The key photo is the one that represents a person on your Faces corkboard; it’s typically the first one you tagged (Figure 4-10). If that photo doesn’t do your friend justice, there are at least three easy ways to change it:
Click Faces in your Source list. As you slowly move the mouse pointer (don’t click) over a face on the corkboard, all the tagged pictures of that person flit by in the frame. When you see the one you want to use, tap the space bar to set it as the key photo.
Double-click the face to open up the album. Scroll through and select a photo you like better, and then choose Events→Make Key Photo.
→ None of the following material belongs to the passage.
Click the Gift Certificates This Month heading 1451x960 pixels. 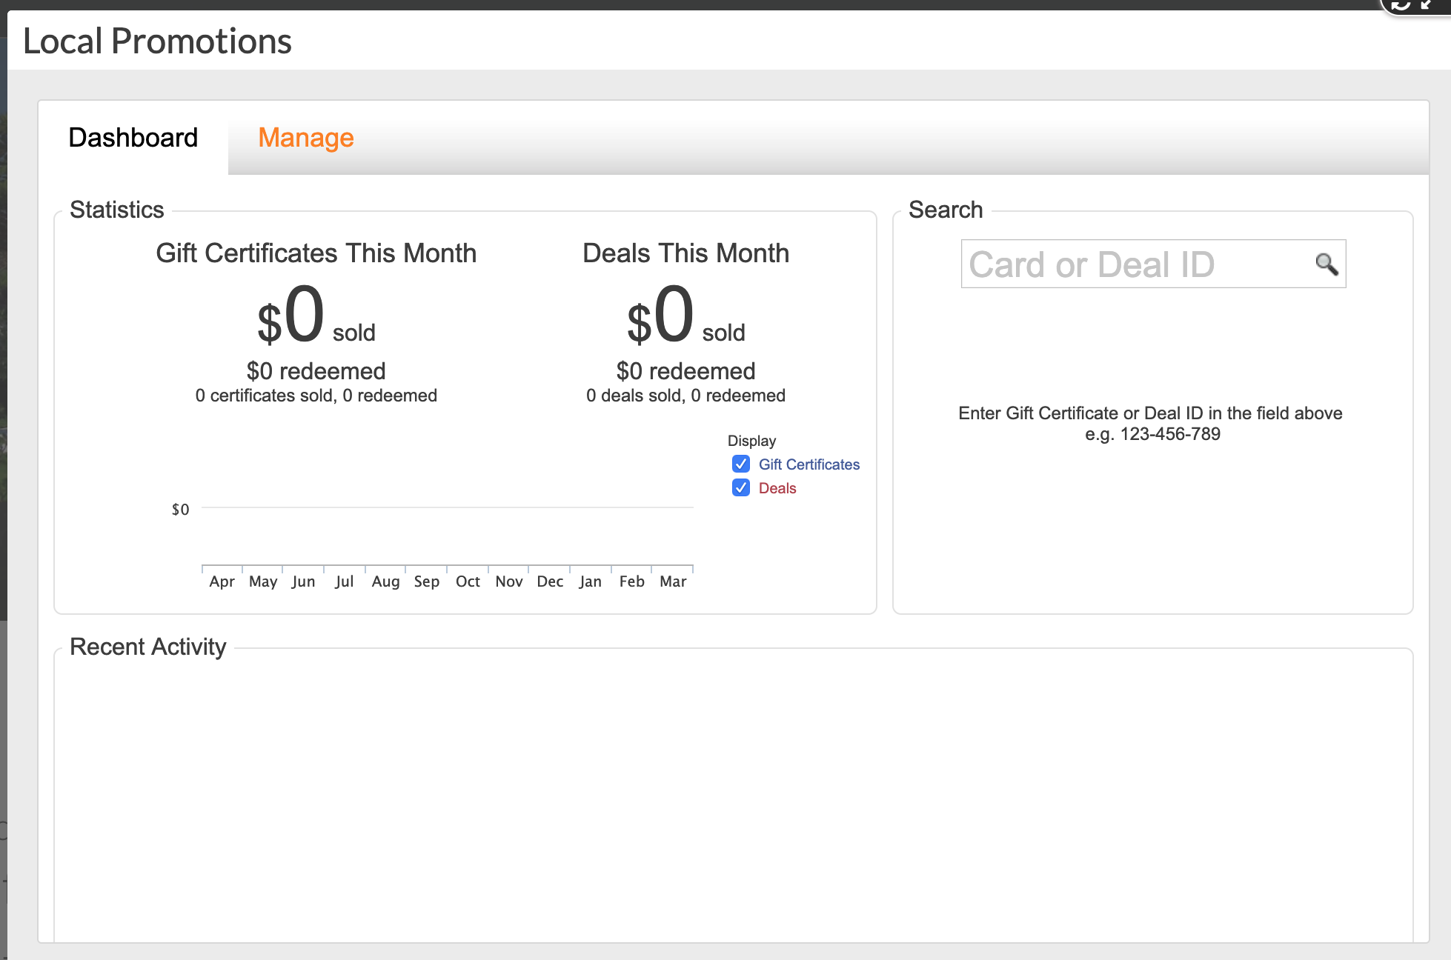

Even if it’s a group shot from a distance, iPhoto is savvy enough to zoom in on the person’s face.
If you have a face-tagged photo selected, Control-click (or right-click) it, and then choose Make Key Photo from the shortcut menu shown in Figure 4-10.
Would you like to put Mom and Dad together on the board, or get all your soccer team pals in a row? No problem; you can drag the Faces snapshots around on your corkboard, as Figure 4-11 illustrates.
Be careful where you drop that face, though. If you accidentally drop the person on somebody else’s snapshot, you merge their two sets of photos, and iPhoto applies the wrong name to all of the faces in the pile you dropped. (If that happens, press ⌘-Z, the Undo command.)
Just as you can merge Events (The Events List), you can merge Faces, too. Why would you want to? Well, say you make a typo in someone’s name when tagging photos and inadvertently create two Faces for the same person. You can merge the two by dragging the snapshot of the Typo Name right onto the snapshot of the Correct Name and not have to rename a thing!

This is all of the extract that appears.